Roger is also adjusting to the new normal of maturing. Lots of college ministries are geared for freshmen. The upperclassmen come to them in the dorms. The studies are cultivated to speak to their felt needs. A freshman with a Christian consumerist mindset is loving it. But as a Sophomore the landscape has changed. Of course, there is still tons to gain but the ministry isn’t primarily focused on them. Now, to get the most out of your ministry they have to give as well as receive. While they rarely want to admit how selfish it sounds, many sophomores aren’t ready to pass their treasures on to the next class yet.
I’d love to give you an instant cure, but sadly there’s no magic bullet. However, there are some things we can do now and next fall to stave off the effects of the Sophomore Slump. I’ve boiled it down to three areas.
First, help your freshman know what’s coming. Now is the the time to say, “I have no idea how next year will be different, I can only promise that it will be different and you need to be ready.” The reason the Slump is often so debilitating is that it sneaks up on you. With a little heads up, some students can avoid it all together. Others still won’t see it coming until it’s too late. But a conversation in April might help them (and you) diagnose the problem when the symptoms show up in November.

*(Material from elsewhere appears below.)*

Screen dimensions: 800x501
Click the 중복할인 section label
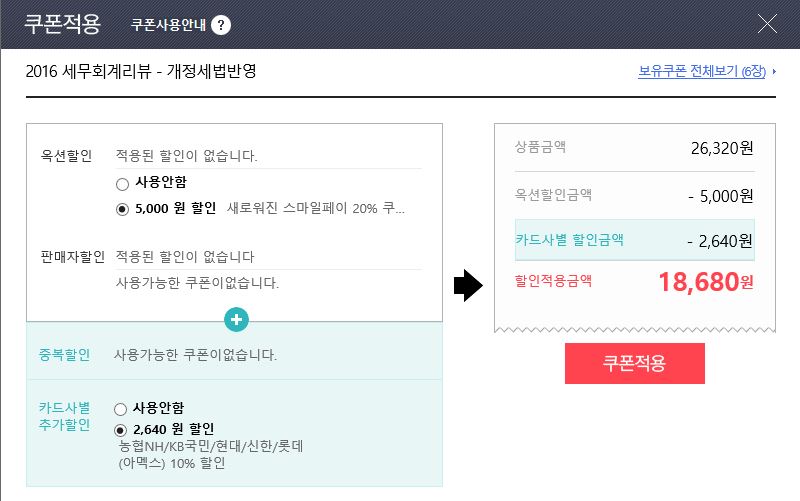click(64, 355)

Second, while you’re casting vision for next year, teach them to win the freshmen to win the world. Get them to see how many benefits they received this year and how they can be a part of reaching the next class. We even talk through what happens each year when a freshman class is missed. We also help them see that they’re entering in the sweet spot of our ministry, not leaving it. No, they can’t just be consumers any longer but being an upperclassman leader means they get all of the pour-in of our content, better access to our staff, and the opportunity to grow by leading.
Third, when the Fall rolls around give them your patience and presence. Now that I know what the symptoms are I’m not taken aback when a Sophomore crashes into my office to explain how I’m driving our ministry into the ground. And even when he doesn’t lash out at me or his peers, he needs me to be patient as he figures stuff out. Like a bad dress rehearsal that leads to a great performance, hard sophomore years often create stellar Juniors and Seniors. But they’ve got to survive the storm and so they need you nearby. It will be tempting to leave Sophomores out of your schedule. The new freshmen need lots of attention and your relationships are stronger with the Juniors and Seniors.
But often, all a Sophomore needs to break the Slump, is a campus minister who doesn’t quit on them. They need to know you’re in their corner. So listen well, even when their gripes and fears are short-sighted. Encourage them often, in the big and little things. And make sure they have plenty of access to you, not just for lectures or coaching sessions, but for all those moments in-between that reinforce your commitment to seeing them through the Slump.